## [Work to be completed]
Copy the data exactly, keeping every line intact.

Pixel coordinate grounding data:

Content starts

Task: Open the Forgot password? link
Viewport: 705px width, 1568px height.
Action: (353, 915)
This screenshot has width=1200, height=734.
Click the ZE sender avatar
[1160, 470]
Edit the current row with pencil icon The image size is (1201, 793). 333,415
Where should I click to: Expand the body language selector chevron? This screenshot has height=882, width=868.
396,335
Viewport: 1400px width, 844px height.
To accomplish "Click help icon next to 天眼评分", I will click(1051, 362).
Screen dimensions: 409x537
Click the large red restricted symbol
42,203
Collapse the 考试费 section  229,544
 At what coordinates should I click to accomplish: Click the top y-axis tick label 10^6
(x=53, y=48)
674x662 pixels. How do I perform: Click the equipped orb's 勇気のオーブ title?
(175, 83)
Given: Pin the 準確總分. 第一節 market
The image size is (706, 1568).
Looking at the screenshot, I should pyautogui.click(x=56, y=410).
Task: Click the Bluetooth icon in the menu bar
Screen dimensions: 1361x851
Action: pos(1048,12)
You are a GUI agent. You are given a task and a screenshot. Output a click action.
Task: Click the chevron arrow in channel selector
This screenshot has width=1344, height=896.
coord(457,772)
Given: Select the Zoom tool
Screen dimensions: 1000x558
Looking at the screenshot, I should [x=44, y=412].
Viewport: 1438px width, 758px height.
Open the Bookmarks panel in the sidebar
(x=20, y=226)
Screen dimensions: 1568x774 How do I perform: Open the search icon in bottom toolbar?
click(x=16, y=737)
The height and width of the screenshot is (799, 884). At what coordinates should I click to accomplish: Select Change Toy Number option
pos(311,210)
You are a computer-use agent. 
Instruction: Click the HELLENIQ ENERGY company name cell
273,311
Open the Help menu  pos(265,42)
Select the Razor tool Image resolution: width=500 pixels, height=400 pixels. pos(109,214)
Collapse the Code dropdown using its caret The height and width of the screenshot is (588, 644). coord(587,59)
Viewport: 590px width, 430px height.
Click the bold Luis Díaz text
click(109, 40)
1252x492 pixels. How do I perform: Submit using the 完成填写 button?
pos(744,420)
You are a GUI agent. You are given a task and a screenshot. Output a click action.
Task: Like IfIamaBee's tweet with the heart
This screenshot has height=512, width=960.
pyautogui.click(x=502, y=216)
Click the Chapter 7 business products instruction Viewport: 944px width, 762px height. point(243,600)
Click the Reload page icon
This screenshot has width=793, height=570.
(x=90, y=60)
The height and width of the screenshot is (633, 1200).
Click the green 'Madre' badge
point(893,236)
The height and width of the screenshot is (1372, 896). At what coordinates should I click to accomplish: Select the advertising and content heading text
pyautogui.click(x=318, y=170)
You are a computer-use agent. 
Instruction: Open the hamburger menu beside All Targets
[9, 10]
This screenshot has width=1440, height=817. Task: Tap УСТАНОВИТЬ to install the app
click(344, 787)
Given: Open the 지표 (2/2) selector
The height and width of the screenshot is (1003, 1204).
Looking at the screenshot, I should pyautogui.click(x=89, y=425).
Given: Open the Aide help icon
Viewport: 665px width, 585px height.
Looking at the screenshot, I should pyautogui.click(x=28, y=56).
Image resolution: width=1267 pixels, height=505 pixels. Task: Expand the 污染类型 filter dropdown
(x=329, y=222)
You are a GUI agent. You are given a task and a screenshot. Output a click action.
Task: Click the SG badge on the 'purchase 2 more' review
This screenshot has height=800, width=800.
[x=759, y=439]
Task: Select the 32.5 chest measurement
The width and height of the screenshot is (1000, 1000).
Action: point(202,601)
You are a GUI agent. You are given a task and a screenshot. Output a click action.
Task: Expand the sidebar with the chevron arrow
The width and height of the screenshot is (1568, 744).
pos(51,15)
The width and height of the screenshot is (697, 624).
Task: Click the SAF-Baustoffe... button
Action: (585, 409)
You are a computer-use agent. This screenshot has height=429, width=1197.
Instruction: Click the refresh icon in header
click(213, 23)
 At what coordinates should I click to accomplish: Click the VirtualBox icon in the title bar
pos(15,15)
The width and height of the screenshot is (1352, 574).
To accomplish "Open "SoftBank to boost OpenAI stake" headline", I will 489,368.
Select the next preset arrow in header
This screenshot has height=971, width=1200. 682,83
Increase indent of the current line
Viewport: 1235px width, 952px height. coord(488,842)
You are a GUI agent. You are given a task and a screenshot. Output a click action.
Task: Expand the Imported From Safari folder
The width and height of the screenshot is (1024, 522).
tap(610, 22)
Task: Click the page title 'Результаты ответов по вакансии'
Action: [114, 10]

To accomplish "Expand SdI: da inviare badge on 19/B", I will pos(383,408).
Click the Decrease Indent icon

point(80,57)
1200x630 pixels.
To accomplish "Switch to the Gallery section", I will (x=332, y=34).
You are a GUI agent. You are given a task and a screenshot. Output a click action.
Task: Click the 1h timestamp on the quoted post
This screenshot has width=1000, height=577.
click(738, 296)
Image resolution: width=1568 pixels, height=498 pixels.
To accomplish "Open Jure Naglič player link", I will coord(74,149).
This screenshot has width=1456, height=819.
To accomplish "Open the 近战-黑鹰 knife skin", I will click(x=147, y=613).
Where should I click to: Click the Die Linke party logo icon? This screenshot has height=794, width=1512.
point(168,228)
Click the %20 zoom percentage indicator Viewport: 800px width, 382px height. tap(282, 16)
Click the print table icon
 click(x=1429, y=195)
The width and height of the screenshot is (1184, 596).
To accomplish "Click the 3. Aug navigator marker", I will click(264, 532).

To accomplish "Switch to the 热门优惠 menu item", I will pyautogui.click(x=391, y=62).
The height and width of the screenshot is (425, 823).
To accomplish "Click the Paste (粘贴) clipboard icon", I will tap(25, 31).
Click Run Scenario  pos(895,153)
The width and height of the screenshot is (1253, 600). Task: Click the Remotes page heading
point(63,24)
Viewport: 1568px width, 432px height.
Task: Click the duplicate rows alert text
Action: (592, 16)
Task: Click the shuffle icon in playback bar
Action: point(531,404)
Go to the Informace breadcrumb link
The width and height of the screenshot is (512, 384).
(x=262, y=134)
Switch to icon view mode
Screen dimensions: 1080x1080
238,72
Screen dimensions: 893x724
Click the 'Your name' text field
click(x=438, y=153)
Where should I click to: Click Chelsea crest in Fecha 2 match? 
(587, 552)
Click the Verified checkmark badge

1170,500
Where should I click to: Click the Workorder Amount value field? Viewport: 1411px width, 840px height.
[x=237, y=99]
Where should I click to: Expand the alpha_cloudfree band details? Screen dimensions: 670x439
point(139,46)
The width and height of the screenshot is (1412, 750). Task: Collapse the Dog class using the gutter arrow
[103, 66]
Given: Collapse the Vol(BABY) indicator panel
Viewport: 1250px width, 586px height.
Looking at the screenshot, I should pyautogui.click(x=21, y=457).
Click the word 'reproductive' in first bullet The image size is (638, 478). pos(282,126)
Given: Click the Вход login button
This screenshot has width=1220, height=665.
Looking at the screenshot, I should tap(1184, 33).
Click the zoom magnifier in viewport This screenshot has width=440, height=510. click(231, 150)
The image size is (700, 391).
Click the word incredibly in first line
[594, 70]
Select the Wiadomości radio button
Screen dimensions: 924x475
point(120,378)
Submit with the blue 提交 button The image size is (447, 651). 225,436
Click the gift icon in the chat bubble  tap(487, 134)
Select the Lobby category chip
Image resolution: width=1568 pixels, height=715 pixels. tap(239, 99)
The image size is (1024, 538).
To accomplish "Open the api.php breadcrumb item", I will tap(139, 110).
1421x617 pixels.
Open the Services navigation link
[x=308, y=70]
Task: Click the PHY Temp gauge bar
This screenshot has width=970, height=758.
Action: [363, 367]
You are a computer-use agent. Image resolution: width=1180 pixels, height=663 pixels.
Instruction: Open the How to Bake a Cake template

Content ends

## [Answer box]
Task: Open the Forgot password? link
Viewport: 705px width, 1568px height.
Action: (353, 915)
This screenshot has width=1200, height=734.
Click the ZE sender avatar
[1160, 470]
Edit the current row with pencil icon The image size is (1201, 793). 333,415
Where should I click to: Expand the body language selector chevron? This screenshot has height=882, width=868.
396,335
Viewport: 1400px width, 844px height.
To accomplish "Click help icon next to 天眼评分", I will click(1051, 362).
Screen dimensions: 409x537
Click the large red restricted symbol
42,203
Collapse the 考试费 section  229,544
 At what coordinates should I click to accomplish: Click the top y-axis tick label 10^6
(x=53, y=48)
674x662 pixels. How do I perform: Click the equipped orb's 勇気のオーブ title?
(175, 83)
Given: Pin the 準確總分. 第一節 market
The image size is (706, 1568).
Looking at the screenshot, I should pyautogui.click(x=56, y=410).
Task: Click the Bluetooth icon in the menu bar
Screen dimensions: 1361x851
Action: pos(1048,12)
You are a GUI agent. You are given a task and a screenshot. Output a click action.
Task: Click the chevron arrow in channel selector
This screenshot has width=1344, height=896.
coord(457,772)
Given: Select the Zoom tool
Screen dimensions: 1000x558
Looking at the screenshot, I should [x=44, y=412].
Viewport: 1438px width, 758px height.
Open the Bookmarks panel in the sidebar
(x=20, y=226)
Screen dimensions: 1568x774 How do I perform: Open the search icon in bottom toolbar?
click(x=16, y=737)
The height and width of the screenshot is (799, 884). At what coordinates should I click to accomplish: Select Change Toy Number option
pos(311,210)
You are a computer-use agent. 
Instruction: Click the HELLENIQ ENERGY company name cell
273,311
Open the Help menu  pos(265,42)
Select the Razor tool Image resolution: width=500 pixels, height=400 pixels. pos(109,214)
Collapse the Code dropdown using its caret The height and width of the screenshot is (588, 644). coord(587,59)
Viewport: 590px width, 430px height.
Click the bold Luis Díaz text
click(109, 40)
1252x492 pixels. How do I perform: Submit using the 完成填写 button?
pos(744,420)
You are a GUI agent. You are given a task and a screenshot. Output a click action.
Task: Like IfIamaBee's tweet with the heart
This screenshot has height=512, width=960.
pyautogui.click(x=502, y=216)
Click the Chapter 7 business products instruction Viewport: 944px width, 762px height. point(243,600)
Click the Reload page icon
This screenshot has width=793, height=570.
(x=90, y=60)
The height and width of the screenshot is (633, 1200).
Click the green 'Madre' badge
point(893,236)
The height and width of the screenshot is (1372, 896). At what coordinates should I click to accomplish: Select the advertising and content heading text
pyautogui.click(x=318, y=170)
You are a computer-use agent. 
Instruction: Open the hamburger menu beside All Targets
[9, 10]
This screenshot has width=1440, height=817. Task: Tap УСТАНОВИТЬ to install the app
click(344, 787)
Given: Open the 지표 (2/2) selector
The height and width of the screenshot is (1003, 1204).
Looking at the screenshot, I should pyautogui.click(x=89, y=425).
Given: Open the Aide help icon
Viewport: 665px width, 585px height.
Looking at the screenshot, I should pyautogui.click(x=28, y=56).
Image resolution: width=1267 pixels, height=505 pixels. Task: Expand the 污染类型 filter dropdown
(x=329, y=222)
You are a GUI agent. You are given a task and a screenshot. Output a click action.
Task: Click the SG badge on the 'purchase 2 more' review
This screenshot has height=800, width=800.
[x=759, y=439]
Task: Select the 32.5 chest measurement
The width and height of the screenshot is (1000, 1000).
Action: point(202,601)
You are a GUI agent. You are given a task and a screenshot. Output a click action.
Task: Expand the sidebar with the chevron arrow
The width and height of the screenshot is (1568, 744).
pos(51,15)
The width and height of the screenshot is (697, 624).
Task: Click the SAF-Baustoffe... button
Action: (585, 409)
You are a computer-use agent. This screenshot has height=429, width=1197.
Instruction: Click the refresh icon in header
click(213, 23)
 At what coordinates should I click to accomplish: Click the VirtualBox icon in the title bar
pos(15,15)
The width and height of the screenshot is (1352, 574).
To accomplish "Open "SoftBank to boost OpenAI stake" headline", I will 489,368.
Select the next preset arrow in header
This screenshot has height=971, width=1200. 682,83
Increase indent of the current line
Viewport: 1235px width, 952px height. coord(488,842)
You are a GUI agent. You are given a task and a screenshot. Output a click action.
Task: Expand the Imported From Safari folder
The width and height of the screenshot is (1024, 522).
tap(610, 22)
Task: Click the page title 'Результаты ответов по вакансии'
Action: [114, 10]

To accomplish "Expand SdI: da inviare badge on 19/B", I will pos(383,408).
Click the Decrease Indent icon

point(80,57)
1200x630 pixels.
To accomplish "Switch to the Gallery section", I will (x=332, y=34).
You are a GUI agent. You are given a task and a screenshot. Output a click action.
Task: Click the 1h timestamp on the quoted post
This screenshot has width=1000, height=577.
click(738, 296)
Image resolution: width=1568 pixels, height=498 pixels.
To accomplish "Open Jure Naglič player link", I will coord(74,149).
This screenshot has width=1456, height=819.
To accomplish "Open the 近战-黑鹰 knife skin", I will click(x=147, y=613).
Where should I click to: Click the Die Linke party logo icon? This screenshot has height=794, width=1512.
point(168,228)
Click the %20 zoom percentage indicator Viewport: 800px width, 382px height. tap(282, 16)
Click the print table icon
 click(x=1429, y=195)
The width and height of the screenshot is (1184, 596).
To accomplish "Click the 3. Aug navigator marker", I will click(264, 532).

To accomplish "Switch to the 热门优惠 menu item", I will pyautogui.click(x=391, y=62).
The height and width of the screenshot is (425, 823).
To accomplish "Click the Paste (粘贴) clipboard icon", I will tap(25, 31).
Click Run Scenario  pos(895,153)
The width and height of the screenshot is (1253, 600). Task: Click the Remotes page heading
point(63,24)
Viewport: 1568px width, 432px height.
Task: Click the duplicate rows alert text
Action: (592, 16)
Task: Click the shuffle icon in playback bar
Action: point(531,404)
Go to the Informace breadcrumb link
The width and height of the screenshot is (512, 384).
(x=262, y=134)
Switch to icon view mode
Screen dimensions: 1080x1080
238,72
Screen dimensions: 893x724
Click the 'Your name' text field
click(x=438, y=153)
Where should I click to: Click Chelsea crest in Fecha 2 match? 
(587, 552)
Click the Verified checkmark badge

1170,500
Where should I click to: Click the Workorder Amount value field? Viewport: 1411px width, 840px height.
[x=237, y=99]
Where should I click to: Expand the alpha_cloudfree band details? Screen dimensions: 670x439
point(139,46)
The width and height of the screenshot is (1412, 750). Task: Collapse the Dog class using the gutter arrow
[103, 66]
Given: Collapse the Vol(BABY) indicator panel
Viewport: 1250px width, 586px height.
Looking at the screenshot, I should pyautogui.click(x=21, y=457).
Click the word 'reproductive' in first bullet The image size is (638, 478). pos(282,126)
Given: Click the Вход login button
This screenshot has width=1220, height=665.
Looking at the screenshot, I should tap(1184, 33).
Click the zoom magnifier in viewport This screenshot has width=440, height=510. click(231, 150)
The image size is (700, 391).
Click the word incredibly in first line
[594, 70]
Select the Wiadomości radio button
Screen dimensions: 924x475
point(120,378)
Submit with the blue 提交 button The image size is (447, 651). 225,436
Click the gift icon in the chat bubble  tap(487, 134)
Select the Lobby category chip
Image resolution: width=1568 pixels, height=715 pixels. tap(239, 99)
The image size is (1024, 538).
To accomplish "Open the api.php breadcrumb item", I will tap(139, 110).
1421x617 pixels.
Open the Services navigation link
[x=308, y=70]
Task: Click the PHY Temp gauge bar
This screenshot has width=970, height=758.
Action: [363, 367]
You are a computer-use agent. Image resolution: width=1180 pixels, height=663 pixels.
Instruction: Open the How to Bake a Cake template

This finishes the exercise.